• **ABOUT THIS TASK**
Please repeat the whole listing verbatim.
****************************************
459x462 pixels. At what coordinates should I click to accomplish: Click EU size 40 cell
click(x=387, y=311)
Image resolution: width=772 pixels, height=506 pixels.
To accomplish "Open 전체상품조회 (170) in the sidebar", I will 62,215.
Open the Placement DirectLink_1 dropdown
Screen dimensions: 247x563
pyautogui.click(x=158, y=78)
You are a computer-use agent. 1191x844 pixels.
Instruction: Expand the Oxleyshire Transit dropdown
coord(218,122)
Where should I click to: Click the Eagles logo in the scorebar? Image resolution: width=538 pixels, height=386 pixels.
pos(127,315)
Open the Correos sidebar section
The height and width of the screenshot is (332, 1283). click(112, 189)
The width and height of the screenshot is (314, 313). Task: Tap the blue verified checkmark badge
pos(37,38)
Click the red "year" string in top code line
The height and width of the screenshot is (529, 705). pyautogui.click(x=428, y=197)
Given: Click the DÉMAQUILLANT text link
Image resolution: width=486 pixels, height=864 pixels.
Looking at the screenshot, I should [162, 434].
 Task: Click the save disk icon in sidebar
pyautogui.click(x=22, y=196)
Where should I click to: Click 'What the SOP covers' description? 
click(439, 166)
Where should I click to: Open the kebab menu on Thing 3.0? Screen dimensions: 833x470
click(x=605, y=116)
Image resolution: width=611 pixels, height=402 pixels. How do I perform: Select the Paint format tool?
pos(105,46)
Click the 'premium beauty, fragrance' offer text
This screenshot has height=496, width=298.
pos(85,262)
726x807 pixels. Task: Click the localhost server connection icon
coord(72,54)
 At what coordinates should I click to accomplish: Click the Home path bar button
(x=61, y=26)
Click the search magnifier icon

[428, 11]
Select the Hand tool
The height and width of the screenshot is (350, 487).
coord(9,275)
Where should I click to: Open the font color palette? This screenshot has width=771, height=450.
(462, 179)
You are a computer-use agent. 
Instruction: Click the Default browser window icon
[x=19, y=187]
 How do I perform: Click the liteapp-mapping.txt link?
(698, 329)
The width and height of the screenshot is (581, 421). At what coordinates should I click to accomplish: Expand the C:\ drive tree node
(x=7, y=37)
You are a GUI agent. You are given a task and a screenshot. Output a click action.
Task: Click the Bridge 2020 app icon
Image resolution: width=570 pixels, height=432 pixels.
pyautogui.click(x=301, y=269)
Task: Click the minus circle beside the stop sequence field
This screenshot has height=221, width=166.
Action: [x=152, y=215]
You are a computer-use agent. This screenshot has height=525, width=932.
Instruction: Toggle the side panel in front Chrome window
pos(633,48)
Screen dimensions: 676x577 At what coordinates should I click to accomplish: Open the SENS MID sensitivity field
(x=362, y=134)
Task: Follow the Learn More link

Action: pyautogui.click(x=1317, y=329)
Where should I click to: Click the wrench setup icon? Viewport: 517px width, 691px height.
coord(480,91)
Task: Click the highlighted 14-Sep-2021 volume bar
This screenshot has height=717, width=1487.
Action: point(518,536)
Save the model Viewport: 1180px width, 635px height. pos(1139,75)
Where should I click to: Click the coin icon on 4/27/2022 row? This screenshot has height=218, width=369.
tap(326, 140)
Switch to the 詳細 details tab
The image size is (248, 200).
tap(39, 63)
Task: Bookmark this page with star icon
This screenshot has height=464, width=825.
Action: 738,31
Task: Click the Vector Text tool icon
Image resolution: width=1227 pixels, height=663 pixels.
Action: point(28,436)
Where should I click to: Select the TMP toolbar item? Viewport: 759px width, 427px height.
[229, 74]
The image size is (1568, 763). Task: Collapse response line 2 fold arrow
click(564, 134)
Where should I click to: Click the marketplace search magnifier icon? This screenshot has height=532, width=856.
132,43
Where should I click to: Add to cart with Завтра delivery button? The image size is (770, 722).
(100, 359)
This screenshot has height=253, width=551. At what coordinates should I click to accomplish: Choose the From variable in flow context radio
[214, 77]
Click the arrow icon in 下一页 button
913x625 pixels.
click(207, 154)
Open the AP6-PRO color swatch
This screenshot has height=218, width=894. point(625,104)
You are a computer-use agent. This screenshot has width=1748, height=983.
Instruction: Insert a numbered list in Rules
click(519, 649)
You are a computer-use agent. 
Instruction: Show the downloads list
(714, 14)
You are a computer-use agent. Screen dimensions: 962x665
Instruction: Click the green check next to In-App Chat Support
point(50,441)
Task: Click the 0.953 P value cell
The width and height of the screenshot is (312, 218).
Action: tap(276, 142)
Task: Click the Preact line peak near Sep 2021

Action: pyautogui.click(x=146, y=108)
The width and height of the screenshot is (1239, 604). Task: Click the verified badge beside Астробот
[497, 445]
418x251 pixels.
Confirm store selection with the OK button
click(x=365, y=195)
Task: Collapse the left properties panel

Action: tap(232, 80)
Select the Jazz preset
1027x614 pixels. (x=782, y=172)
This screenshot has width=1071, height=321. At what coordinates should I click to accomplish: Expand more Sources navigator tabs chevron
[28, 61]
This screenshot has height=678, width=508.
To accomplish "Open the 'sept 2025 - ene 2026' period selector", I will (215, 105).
****************************************
• **ANSWER TO THE EXERCISE**
459x462 pixels. At what coordinates should I click to accomplish: Click EU size 40 cell
click(x=387, y=311)
Image resolution: width=772 pixels, height=506 pixels.
To accomplish "Open 전체상품조회 (170) in the sidebar", I will 62,215.
Open the Placement DirectLink_1 dropdown
Screen dimensions: 247x563
pyautogui.click(x=158, y=78)
You are a computer-use agent. 1191x844 pixels.
Instruction: Expand the Oxleyshire Transit dropdown
coord(218,122)
Where should I click to: Click the Eagles logo in the scorebar? Image resolution: width=538 pixels, height=386 pixels.
pos(127,315)
Open the Correos sidebar section
The height and width of the screenshot is (332, 1283). click(112, 189)
The width and height of the screenshot is (314, 313). Task: Tap the blue verified checkmark badge
pos(37,38)
Click the red "year" string in top code line
The height and width of the screenshot is (529, 705). pyautogui.click(x=428, y=197)
Given: Click the DÉMAQUILLANT text link
Image resolution: width=486 pixels, height=864 pixels.
Looking at the screenshot, I should [162, 434].
 Task: Click the save disk icon in sidebar
pyautogui.click(x=22, y=196)
Where should I click to: Click 'What the SOP covers' description? 
click(439, 166)
Where should I click to: Open the kebab menu on Thing 3.0? Screen dimensions: 833x470
click(x=605, y=116)
Image resolution: width=611 pixels, height=402 pixels. How do I perform: Select the Paint format tool?
pos(105,46)
Click the 'premium beauty, fragrance' offer text
This screenshot has height=496, width=298.
pos(85,262)
726x807 pixels. Task: Click the localhost server connection icon
coord(72,54)
 At what coordinates should I click to accomplish: Click the Home path bar button
(x=61, y=26)
Click the search magnifier icon

[428, 11]
Select the Hand tool
The height and width of the screenshot is (350, 487).
coord(9,275)
Where should I click to: Open the font color palette? This screenshot has width=771, height=450.
(462, 179)
You are a computer-use agent. 
Instruction: Click the Default browser window icon
[x=19, y=187]
 How do I perform: Click the liteapp-mapping.txt link?
(698, 329)
The width and height of the screenshot is (581, 421). At what coordinates should I click to accomplish: Expand the C:\ drive tree node
(x=7, y=37)
You are a GUI agent. You are given a task and a screenshot. Output a click action.
Task: Click the Bridge 2020 app icon
Image resolution: width=570 pixels, height=432 pixels.
pyautogui.click(x=301, y=269)
Task: Click the minus circle beside the stop sequence field
This screenshot has height=221, width=166.
Action: [x=152, y=215]
You are a computer-use agent. This screenshot has height=525, width=932.
Instruction: Toggle the side panel in front Chrome window
pos(633,48)
Screen dimensions: 676x577 At what coordinates should I click to accomplish: Open the SENS MID sensitivity field
(x=362, y=134)
Task: Follow the Learn More link

Action: pyautogui.click(x=1317, y=329)
Where should I click to: Click the wrench setup icon? Viewport: 517px width, 691px height.
coord(480,91)
Task: Click the highlighted 14-Sep-2021 volume bar
This screenshot has height=717, width=1487.
Action: point(518,536)
Save the model Viewport: 1180px width, 635px height. pos(1139,75)
Where should I click to: Click the coin icon on 4/27/2022 row? This screenshot has height=218, width=369.
tap(326, 140)
Switch to the 詳細 details tab
The image size is (248, 200).
tap(39, 63)
Task: Bookmark this page with star icon
This screenshot has height=464, width=825.
Action: 738,31
Task: Click the Vector Text tool icon
Image resolution: width=1227 pixels, height=663 pixels.
Action: point(28,436)
Where should I click to: Select the TMP toolbar item? Viewport: 759px width, 427px height.
[229, 74]
The image size is (1568, 763). Task: Collapse response line 2 fold arrow
click(564, 134)
Where should I click to: Click the marketplace search magnifier icon? This screenshot has height=532, width=856.
132,43
Where should I click to: Add to cart with Завтра delivery button? The image size is (770, 722).
(100, 359)
This screenshot has height=253, width=551. At what coordinates should I click to accomplish: Choose the From variable in flow context radio
[214, 77]
Click the arrow icon in 下一页 button
913x625 pixels.
click(207, 154)
Open the AP6-PRO color swatch
This screenshot has height=218, width=894. point(625,104)
You are a computer-use agent. This screenshot has width=1748, height=983.
Instruction: Insert a numbered list in Rules
click(519, 649)
You are a computer-use agent. 
Instruction: Show the downloads list
(714, 14)
You are a computer-use agent. Screen dimensions: 962x665
Instruction: Click the green check next to In-App Chat Support
point(50,441)
Task: Click the 0.953 P value cell
The width and height of the screenshot is (312, 218).
Action: tap(276, 142)
Task: Click the Preact line peak near Sep 2021

Action: pyautogui.click(x=146, y=108)
The width and height of the screenshot is (1239, 604). Task: Click the verified badge beside Астробот
[497, 445]
418x251 pixels.
Confirm store selection with the OK button
click(x=365, y=195)
Task: Collapse the left properties panel

Action: tap(232, 80)
Select the Jazz preset
1027x614 pixels. (x=782, y=172)
This screenshot has width=1071, height=321. At what coordinates should I click to accomplish: Expand more Sources navigator tabs chevron
[28, 61]
This screenshot has height=678, width=508.
To accomplish "Open the 'sept 2025 - ene 2026' period selector", I will (215, 105).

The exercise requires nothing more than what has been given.